Re: postgress 8.1.4 deadlocking??

Rafal Pietrak <rafal@xxxxxxxxxxxxxxxxxx> · Wed, 27 Sep 2006 22:00:13 +0200

Ups, missed the list recepient itself.

Thenx Duncan for the analysis.

This happend again, so I'm able to peek at the details you've pointed
out.

On Wed, 2006-09-27 at 09:33 -0700, Casey Duncan wrote:
> Sounds like it was blocked (unsure by what). You can use pg_locks to  
> check that.

That view currently contais 240 entries .... source of blocking. Now I
have to dig the ultimate reason why those locks end up there (and are
not being cleand). Any ideas?

Whould those locks go away by themselves .... in time?

> What was consuming all the CPU? I assume from what you wrote  
> previously that it is a postgres backend. If so, what was it doing?  

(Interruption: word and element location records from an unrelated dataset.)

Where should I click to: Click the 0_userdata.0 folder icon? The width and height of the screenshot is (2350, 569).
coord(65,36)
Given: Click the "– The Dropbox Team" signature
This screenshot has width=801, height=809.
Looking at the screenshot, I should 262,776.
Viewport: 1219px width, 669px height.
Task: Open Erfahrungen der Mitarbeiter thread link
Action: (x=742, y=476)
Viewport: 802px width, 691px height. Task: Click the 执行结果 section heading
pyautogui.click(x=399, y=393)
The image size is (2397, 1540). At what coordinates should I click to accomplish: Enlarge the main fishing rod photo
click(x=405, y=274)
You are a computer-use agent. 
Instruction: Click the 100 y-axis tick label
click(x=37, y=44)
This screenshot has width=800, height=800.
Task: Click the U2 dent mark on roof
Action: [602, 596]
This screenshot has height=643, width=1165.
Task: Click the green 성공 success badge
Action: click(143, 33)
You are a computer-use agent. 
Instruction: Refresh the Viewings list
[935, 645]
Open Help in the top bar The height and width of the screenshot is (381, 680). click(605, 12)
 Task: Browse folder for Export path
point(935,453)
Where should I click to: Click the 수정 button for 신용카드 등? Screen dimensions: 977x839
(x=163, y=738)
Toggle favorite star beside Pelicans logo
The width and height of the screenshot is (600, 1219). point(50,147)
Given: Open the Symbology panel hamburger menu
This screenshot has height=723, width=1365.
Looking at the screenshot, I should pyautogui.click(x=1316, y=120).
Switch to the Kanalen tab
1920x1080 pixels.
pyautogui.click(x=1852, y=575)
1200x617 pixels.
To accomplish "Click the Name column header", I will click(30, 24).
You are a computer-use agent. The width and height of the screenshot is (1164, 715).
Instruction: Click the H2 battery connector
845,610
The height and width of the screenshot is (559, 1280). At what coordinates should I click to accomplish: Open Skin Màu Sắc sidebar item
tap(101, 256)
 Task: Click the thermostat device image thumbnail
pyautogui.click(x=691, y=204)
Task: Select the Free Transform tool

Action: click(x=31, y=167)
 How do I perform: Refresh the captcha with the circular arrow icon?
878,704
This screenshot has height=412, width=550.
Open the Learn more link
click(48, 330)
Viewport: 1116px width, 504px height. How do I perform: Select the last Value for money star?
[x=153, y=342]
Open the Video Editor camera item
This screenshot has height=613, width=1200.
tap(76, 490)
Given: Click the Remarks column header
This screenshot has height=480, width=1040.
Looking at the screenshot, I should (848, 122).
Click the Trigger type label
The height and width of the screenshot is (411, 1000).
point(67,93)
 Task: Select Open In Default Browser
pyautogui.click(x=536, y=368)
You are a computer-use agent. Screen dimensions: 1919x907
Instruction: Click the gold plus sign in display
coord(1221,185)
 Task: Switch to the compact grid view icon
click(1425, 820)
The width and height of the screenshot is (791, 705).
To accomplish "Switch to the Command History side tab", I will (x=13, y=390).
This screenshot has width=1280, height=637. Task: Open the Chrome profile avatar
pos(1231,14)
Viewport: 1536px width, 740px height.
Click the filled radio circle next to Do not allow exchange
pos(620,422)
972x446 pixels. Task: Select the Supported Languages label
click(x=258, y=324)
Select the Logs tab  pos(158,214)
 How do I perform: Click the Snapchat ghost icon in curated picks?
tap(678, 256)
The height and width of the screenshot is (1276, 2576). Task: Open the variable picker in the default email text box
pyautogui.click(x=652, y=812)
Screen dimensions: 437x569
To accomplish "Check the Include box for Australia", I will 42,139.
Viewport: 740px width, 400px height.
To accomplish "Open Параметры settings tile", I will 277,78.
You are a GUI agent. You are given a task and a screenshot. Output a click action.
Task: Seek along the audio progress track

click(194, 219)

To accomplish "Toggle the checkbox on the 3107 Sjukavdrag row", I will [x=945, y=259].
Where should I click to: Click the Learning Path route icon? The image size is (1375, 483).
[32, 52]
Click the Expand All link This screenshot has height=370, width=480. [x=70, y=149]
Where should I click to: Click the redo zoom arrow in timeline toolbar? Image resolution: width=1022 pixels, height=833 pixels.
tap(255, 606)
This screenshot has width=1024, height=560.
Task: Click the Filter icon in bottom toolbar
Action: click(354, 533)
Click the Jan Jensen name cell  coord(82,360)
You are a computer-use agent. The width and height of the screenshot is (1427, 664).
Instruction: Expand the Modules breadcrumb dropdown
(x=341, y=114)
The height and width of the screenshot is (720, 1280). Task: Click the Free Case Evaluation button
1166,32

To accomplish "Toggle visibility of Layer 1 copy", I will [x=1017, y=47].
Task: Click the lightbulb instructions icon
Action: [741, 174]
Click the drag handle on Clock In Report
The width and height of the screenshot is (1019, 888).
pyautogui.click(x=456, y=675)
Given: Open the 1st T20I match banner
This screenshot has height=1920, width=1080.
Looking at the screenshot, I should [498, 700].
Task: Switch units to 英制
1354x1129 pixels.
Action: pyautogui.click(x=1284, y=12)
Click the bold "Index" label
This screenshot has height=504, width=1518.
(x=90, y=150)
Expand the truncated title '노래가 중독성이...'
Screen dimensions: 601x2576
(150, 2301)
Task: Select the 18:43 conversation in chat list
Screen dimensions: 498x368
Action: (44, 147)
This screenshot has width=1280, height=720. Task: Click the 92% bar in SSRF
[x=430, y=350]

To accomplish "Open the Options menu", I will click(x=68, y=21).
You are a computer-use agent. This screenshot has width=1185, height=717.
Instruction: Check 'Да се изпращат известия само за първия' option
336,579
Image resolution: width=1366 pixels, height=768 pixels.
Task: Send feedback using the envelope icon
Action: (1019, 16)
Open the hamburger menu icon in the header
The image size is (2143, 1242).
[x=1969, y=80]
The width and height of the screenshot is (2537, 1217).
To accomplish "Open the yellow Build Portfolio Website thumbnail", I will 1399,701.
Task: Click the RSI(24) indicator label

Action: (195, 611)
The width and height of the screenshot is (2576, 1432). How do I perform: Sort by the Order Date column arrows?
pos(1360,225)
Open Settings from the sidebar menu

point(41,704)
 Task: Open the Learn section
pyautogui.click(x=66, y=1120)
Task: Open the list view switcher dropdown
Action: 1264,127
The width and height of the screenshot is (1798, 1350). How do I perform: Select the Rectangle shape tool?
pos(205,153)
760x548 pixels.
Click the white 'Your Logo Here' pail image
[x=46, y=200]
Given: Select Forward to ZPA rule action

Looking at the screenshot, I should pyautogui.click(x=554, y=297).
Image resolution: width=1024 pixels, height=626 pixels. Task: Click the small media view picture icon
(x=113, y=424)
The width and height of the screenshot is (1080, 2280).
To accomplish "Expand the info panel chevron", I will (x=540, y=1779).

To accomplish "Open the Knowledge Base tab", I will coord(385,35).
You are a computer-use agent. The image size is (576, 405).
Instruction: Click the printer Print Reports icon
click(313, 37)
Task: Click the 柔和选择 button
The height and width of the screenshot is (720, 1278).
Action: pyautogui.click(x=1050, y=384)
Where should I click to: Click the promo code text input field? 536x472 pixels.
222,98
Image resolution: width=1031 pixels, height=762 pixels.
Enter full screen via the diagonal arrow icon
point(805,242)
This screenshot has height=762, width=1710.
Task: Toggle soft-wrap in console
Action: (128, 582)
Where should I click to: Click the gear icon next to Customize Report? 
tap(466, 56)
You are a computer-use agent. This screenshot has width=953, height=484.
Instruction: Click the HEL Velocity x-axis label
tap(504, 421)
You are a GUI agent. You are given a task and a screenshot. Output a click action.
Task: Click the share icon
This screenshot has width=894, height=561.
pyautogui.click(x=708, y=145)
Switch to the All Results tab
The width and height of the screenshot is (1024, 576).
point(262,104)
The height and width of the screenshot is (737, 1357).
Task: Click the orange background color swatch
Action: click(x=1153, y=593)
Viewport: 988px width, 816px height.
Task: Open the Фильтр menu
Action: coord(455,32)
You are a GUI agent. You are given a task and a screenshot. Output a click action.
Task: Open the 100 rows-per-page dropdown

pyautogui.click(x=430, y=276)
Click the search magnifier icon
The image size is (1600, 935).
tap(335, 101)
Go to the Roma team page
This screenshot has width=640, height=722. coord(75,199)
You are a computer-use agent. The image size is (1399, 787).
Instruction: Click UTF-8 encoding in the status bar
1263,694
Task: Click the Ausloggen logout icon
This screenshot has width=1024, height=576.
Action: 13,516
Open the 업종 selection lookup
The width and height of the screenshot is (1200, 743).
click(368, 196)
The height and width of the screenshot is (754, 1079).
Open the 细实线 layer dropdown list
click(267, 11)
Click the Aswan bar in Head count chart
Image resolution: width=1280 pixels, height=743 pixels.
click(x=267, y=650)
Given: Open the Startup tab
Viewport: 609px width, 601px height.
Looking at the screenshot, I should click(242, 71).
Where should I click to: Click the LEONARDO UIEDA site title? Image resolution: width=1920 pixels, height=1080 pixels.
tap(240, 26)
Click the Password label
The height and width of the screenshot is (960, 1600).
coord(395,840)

----------------ps output (just one backend)------------
postgres  4759  0.0  2.0  19368  5292 ?        S    21:02   0:00
postgres: czyn_738773 czyn 127.0.0.1(55431) UPDATE waiting  
-------------------------------------------------------

"czyn" is the name of the database, "czyn_738773" is database username.
IP address is localhost, since the database purpose is web serbvice
back-end.

Still, I'm not sure what that UPDATE counld that be.

> You can use ps, the pg_stat_activity view and strace to figure that out.

------------- exerpt from pg_stat_activity-----------------
 17660 | czyn |    4759 |    19541 | czyn_738773 | <command string not
enabled> |             | 2006-09-27 21:02:05.914728+02 | 127.0.0.1   |
55431
(18 rows)
------------------------------------------

But this is not very meaningfull to me.

> > ...another postgress-process restart, and another VACCUM ANALYSE, this
> > one completes in 3-5 secs. Now "ALTER GROUP ..." goes OK. And  
> > everything
> > seams working.
> 
> Was something else using the database previously? Was something else  
> different this time than the last?

No. My impression was (naive, I know), that not all things were
correctly cleand-up on the first restart. Now I think, that on the
second go I was just a little bit more lucky - www service was calm for
a little longer. That was anough for VACUUM to complete.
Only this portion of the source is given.